====== Records shown ======
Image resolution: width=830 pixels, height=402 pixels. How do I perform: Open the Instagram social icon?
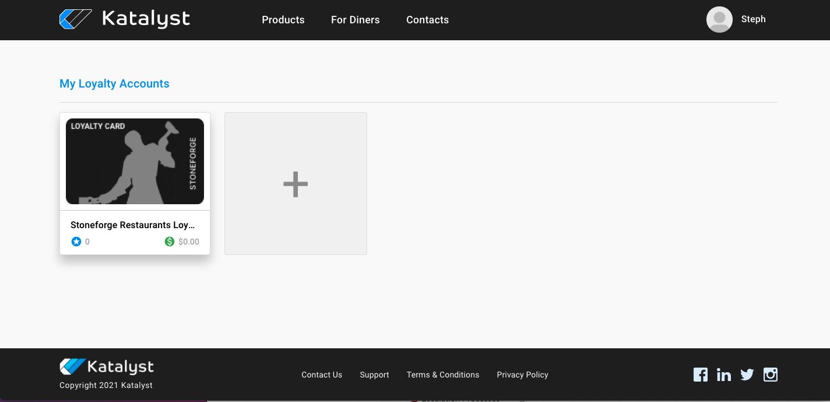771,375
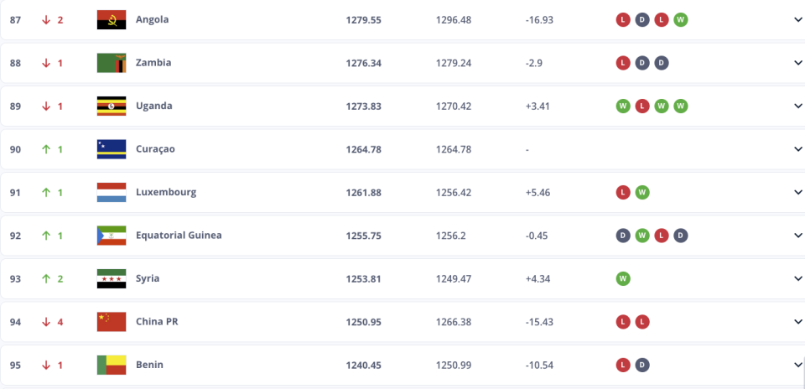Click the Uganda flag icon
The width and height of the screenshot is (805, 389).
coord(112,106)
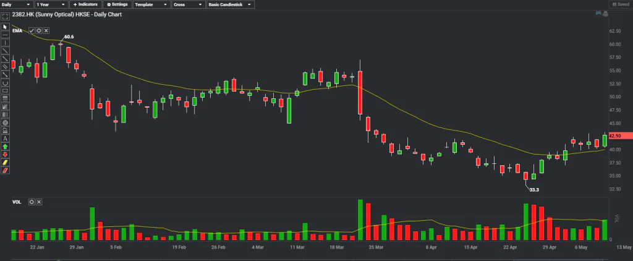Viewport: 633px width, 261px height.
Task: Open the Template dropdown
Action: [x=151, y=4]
======
====== Records shown ======
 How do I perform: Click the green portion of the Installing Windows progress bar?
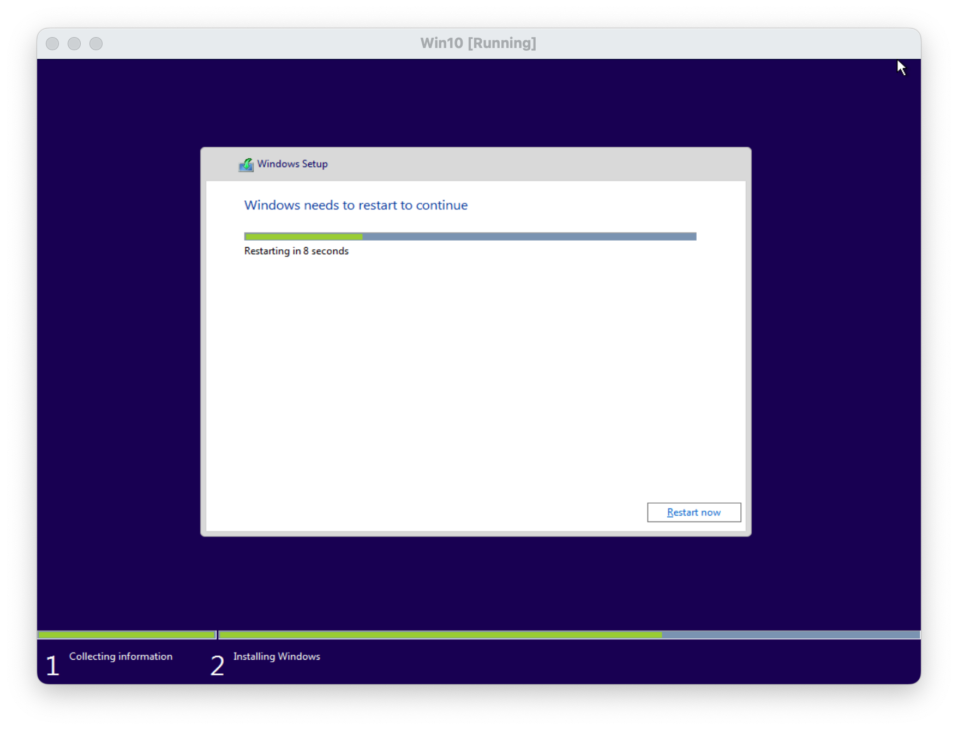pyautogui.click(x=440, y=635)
======
Exercise goal:
Return the material from the line containing "How do I perform: Click" through the line containing "pyautogui.click(x=440, y=635)", copied line for line, with the pictures left out.

Solution to this exercise:
 How do I perform: Click the green portion of the Installing Windows progress bar?
pyautogui.click(x=440, y=635)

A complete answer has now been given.